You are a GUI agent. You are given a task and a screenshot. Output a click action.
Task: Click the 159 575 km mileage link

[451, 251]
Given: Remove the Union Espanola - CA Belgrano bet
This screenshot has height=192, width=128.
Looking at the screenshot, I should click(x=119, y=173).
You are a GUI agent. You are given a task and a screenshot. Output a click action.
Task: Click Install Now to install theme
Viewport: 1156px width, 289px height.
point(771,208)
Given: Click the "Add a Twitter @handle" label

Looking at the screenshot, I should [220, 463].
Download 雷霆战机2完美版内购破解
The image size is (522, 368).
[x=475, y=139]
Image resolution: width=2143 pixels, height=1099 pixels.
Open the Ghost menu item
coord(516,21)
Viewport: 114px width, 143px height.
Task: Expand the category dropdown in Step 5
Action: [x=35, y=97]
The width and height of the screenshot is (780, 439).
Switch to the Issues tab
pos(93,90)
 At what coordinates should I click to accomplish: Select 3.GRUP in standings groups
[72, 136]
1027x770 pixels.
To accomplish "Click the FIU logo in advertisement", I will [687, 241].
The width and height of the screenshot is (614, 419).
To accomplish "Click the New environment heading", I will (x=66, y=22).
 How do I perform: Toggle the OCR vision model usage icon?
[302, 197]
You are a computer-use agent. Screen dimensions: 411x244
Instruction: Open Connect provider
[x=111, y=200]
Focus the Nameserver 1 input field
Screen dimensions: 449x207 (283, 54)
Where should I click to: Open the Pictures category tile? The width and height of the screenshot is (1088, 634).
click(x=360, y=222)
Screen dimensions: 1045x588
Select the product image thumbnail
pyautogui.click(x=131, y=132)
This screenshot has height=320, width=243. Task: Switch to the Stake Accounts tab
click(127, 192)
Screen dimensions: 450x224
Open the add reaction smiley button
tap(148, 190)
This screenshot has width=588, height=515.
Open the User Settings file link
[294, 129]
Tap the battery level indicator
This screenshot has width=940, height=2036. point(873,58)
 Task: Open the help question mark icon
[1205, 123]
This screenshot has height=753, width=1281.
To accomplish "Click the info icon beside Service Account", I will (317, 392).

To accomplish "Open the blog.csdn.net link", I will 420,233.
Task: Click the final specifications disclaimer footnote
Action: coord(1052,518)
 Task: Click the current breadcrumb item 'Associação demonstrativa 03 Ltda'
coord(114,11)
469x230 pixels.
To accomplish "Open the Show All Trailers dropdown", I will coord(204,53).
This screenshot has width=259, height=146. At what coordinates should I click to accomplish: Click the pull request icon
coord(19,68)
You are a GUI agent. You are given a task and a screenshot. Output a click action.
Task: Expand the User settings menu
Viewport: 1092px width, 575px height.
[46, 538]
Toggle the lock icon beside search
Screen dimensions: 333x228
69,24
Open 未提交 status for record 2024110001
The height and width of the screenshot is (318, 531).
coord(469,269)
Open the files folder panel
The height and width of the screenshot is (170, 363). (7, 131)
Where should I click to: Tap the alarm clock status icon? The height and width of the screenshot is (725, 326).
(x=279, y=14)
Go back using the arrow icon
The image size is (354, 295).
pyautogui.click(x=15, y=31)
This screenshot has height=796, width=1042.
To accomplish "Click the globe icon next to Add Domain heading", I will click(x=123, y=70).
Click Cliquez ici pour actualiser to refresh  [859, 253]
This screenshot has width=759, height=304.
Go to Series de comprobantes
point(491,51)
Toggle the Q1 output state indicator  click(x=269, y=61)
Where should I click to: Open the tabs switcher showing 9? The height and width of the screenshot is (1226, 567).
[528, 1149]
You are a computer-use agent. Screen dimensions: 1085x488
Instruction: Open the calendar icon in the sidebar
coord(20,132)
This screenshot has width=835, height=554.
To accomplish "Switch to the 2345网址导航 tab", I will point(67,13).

## Given task
Revise the lines from the one containing "Click Cliquez ici" through the end of the items, inclusive, replacing "Open" with "Launch" and keeping everything else the same.

## Finished task
Click Cliquez ici pour actualiser to refresh  [859, 253]
This screenshot has width=759, height=304.
Go to Series de comprobantes
point(491,51)
Toggle the Q1 output state indicator  click(x=269, y=61)
Where should I click to: Launch the tabs switcher showing 9? The height and width of the screenshot is (1226, 567).
[528, 1149]
You are a computer-use agent. Screen dimensions: 1085x488
Instruction: Launch the calendar icon in the sidebar
coord(20,132)
This screenshot has width=835, height=554.
To accomplish "Switch to the 2345网址导航 tab", I will point(67,13).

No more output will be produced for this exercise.